On Monday I took the day off work to catch up on some alone time and relax off some insomnia I’d been having… making this short week even shorter, and giving me some much needed blogging and reading time. I managed to get my domain for Among the Weeds registered and make some updates over there as well as clean-up some other pages on the site.

Over here, at Red Cedar, I decided to take a look at the page “To Live For” which is a list of one hundred things I live for, most of which were drafted about five years ago when I first moved to the Sunshine Coast and was going through a bit of a depressive period. Recently it’s been pointed out to me that this list has gotten woefully out of date as both relationships as well as living situations have changed quite a bit, not to mention fascinations and excitements. While I didn’t rewrite the whole list, I was surprised at how many I did change that didn’t have anything to do with relationships or living situations.

In all, I changed about 30 of the 100 items on the list, which gave me a chance to reflect on how my priorities for security and feeling good have changed in the last five years. Quite frankly I discovered that love and security is pretty much the most important thing to me now, and all references to anger and fighting the state have dropped right off the list.
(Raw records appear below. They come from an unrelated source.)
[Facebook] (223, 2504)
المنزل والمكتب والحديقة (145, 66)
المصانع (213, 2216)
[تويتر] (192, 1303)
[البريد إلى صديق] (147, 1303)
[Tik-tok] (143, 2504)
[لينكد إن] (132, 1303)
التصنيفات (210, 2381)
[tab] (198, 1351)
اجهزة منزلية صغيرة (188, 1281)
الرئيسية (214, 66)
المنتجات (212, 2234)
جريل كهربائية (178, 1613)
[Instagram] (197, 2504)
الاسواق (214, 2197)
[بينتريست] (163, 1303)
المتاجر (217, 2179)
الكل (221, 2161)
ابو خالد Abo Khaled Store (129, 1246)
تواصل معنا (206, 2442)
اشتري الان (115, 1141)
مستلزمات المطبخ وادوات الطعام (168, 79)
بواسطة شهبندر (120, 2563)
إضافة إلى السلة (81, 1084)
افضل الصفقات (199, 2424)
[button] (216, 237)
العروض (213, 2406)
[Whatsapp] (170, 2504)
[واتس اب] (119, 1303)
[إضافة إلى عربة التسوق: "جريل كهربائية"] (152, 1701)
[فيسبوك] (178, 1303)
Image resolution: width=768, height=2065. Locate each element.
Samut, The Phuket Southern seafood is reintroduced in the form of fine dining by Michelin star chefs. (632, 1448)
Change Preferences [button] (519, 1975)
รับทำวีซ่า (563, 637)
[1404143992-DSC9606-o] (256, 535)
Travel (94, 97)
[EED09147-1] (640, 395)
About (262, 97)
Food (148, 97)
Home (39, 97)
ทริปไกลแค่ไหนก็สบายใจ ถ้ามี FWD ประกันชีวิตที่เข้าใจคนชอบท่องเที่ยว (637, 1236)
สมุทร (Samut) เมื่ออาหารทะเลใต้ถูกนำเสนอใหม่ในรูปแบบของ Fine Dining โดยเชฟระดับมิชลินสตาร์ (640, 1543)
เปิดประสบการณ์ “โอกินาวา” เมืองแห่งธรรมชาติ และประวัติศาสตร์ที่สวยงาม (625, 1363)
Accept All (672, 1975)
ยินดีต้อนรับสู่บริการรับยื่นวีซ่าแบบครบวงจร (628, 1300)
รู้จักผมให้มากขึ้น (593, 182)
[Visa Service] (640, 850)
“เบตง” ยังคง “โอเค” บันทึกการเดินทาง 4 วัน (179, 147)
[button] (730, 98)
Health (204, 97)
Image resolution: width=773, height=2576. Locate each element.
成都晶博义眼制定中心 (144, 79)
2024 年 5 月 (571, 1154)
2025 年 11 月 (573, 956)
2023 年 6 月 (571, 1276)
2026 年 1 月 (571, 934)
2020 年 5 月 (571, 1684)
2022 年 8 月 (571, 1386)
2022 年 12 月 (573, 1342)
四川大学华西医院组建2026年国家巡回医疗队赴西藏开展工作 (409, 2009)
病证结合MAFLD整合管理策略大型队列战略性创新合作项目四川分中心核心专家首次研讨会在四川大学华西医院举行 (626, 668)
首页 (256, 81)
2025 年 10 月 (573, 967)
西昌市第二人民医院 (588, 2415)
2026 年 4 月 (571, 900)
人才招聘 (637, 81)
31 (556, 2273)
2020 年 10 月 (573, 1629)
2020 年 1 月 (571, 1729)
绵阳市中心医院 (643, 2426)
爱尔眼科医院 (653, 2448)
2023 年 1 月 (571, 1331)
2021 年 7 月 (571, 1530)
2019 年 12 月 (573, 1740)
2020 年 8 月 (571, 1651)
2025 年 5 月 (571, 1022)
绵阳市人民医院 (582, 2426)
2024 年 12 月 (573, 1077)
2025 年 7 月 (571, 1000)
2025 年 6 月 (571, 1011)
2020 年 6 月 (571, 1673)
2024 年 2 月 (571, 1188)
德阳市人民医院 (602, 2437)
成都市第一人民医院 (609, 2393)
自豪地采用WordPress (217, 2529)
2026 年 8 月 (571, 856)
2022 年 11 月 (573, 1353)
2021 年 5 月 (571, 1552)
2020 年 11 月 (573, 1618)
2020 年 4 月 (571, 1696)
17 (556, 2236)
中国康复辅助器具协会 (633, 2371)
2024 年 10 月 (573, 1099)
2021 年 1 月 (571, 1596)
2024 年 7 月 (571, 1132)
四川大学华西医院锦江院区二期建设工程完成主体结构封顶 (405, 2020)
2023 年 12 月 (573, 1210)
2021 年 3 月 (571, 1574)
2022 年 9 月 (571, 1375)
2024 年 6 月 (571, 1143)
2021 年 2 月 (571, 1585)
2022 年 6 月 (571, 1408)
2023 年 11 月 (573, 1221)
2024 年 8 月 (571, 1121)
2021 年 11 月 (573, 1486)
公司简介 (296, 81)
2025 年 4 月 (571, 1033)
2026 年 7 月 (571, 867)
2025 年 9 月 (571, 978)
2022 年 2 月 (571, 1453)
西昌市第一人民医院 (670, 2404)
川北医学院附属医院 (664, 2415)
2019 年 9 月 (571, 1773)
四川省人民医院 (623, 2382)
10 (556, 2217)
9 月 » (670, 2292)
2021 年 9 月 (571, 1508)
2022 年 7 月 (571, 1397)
Not because I don’t believe that anger and resistance are important tools for making change, but quite simply I don’t “live for” confrontation anymore. I don’t derive a lot of my power from anger or dark spaces in the way that I used to. Where I do get my strength is from the positives in my life: my home, my garden, my partner. Which is a pretty nice place to arrive after a sometimes very rocky journey.

This is not to say that all struggle has passed, because that is simply a constant no matter who you are, but it’s good to take stock of the things that feed us and recognize them for where they come from. Are we taking our power from positive space? And if we take our power from the negative, then what other ways does that affect us?